Below is a listing with pictures. Repeat exactly the lines starting at the one holding "The image size" and going on through the one holding "This screenshot has width=306, height=238.", and leave every picture out.
Top of Data for review
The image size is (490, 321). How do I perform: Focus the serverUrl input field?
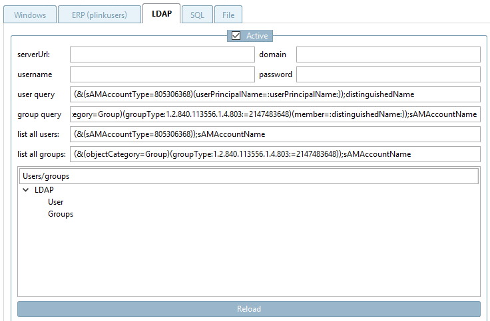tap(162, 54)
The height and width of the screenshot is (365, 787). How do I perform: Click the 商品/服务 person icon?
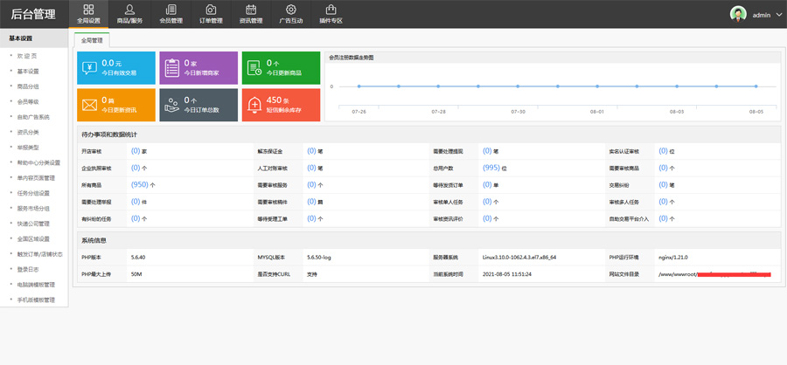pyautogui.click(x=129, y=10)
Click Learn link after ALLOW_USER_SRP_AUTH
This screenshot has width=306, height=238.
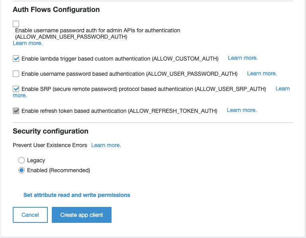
Bottom of Data for review
Top of Data for review
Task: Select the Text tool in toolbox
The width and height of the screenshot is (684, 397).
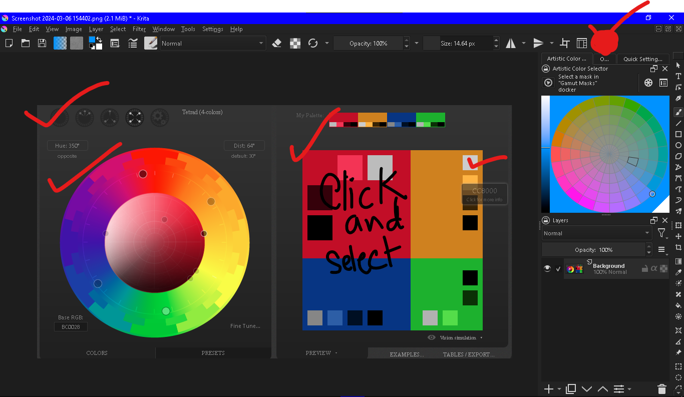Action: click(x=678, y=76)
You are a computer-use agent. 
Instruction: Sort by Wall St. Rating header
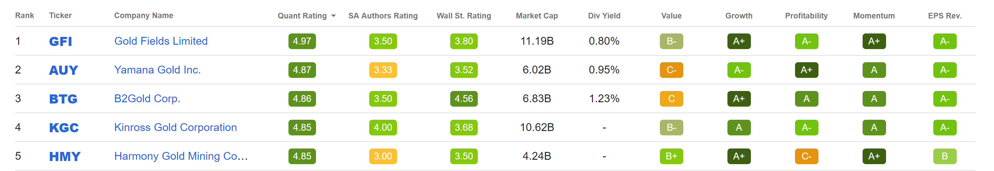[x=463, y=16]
Bottom of Data for review
Top of Data for review
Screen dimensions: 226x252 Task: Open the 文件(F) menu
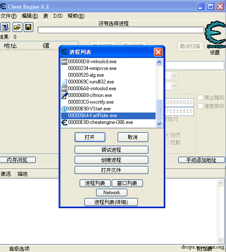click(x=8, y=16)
Bottom of Data for review
> **Your response**:
The image size is (490, 321). How do I perform: Focus the serverUrl input field?
tap(162, 54)
The height and width of the screenshot is (365, 787). How do I perform: Click the 商品/服务 person icon?
pyautogui.click(x=129, y=10)
Click Learn link after ALLOW_USER_SRP_AUTH
This screenshot has width=306, height=238.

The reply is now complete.